The following coefficients are available:

k1, k2

are respectively the curvatures of the local free energies \(f_1\) and \(f_2\) with respect to concentration.

b1, b2

are the heights of the free energies \(f_1\) and \(f_2\).

c1, c2

are the coherent equilibrium concentrations.

D1, D2

are the chemical diffusivities in both phases \(1\) and \(2\).

CODE	DESCRIPTION
kim	Polynomial formulation of homogeneous free energy
afa	Interpolating free energy densities

kim

The chemical free energy density is a quadratic function of the concentration, where the chemical free energies of the two phases are interpolated for intermediate values of \(\phi\) with a polynomial \(h(\phi)\) varying in a monotonic way between both phases:

(621)\[f_0(\phi,c)=h(\phi)f_1(c) + [1-h(\phi)] f_2(c)\]

where \(f_1\) and \(f_2\) are the chemical free energy densities of both phases, which have been described by simple quadratic functions of the concentration \(c\):

(622)\[f_i(c) = \frac{1}{2} k_i (c-a_i)^2 + b_i\]

where \(i = \{1,2\}\) denotes phase \(1\) or \(2\).

afa

This energy is obtained by a linear interpolation of the free energy parameters \(a(\phi), b(\phi)\) and \(k(\phi)\).
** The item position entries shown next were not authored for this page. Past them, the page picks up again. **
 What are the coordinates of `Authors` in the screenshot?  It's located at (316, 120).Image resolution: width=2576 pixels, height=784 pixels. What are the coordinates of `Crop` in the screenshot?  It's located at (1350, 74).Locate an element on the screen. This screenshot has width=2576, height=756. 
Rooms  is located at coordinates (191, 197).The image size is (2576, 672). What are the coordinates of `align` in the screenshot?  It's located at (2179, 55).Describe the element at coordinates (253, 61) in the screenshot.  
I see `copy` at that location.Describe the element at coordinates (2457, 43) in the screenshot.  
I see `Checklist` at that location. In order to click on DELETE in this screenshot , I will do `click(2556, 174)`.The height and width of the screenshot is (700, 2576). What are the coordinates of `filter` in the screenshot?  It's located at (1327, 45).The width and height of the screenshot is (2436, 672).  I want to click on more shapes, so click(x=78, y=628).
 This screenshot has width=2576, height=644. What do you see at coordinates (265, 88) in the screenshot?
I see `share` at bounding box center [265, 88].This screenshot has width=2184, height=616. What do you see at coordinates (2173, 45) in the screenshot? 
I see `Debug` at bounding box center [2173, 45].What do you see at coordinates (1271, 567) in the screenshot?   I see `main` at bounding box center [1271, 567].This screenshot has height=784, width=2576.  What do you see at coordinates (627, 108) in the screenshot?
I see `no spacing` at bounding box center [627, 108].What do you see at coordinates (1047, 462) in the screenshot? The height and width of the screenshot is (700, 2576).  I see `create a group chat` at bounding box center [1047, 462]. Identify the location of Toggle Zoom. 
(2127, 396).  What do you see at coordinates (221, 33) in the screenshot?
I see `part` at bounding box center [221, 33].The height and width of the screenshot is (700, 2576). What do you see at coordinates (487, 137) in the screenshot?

It is summarised as:

(623)\[f_0(\phi,c) = \frac{1}{2} k(\phi)(c -a(\phi))^2 + b(\phi)\]

where

(624)\[a(\phi) = a_2 + \Delta a h(\phi),\quad k(\phi) = \frac{k_1 k_2}{k_1 + h(\phi)\Delta k} \quad {\rm and}\quad b(\phi) = b_2 + \mu_{\rm{eq}} \left(\Delta a + \frac{(\mu_{\rm{eq}})^2 \Delta k}{2\bar{k}} \right) h(\phi)\]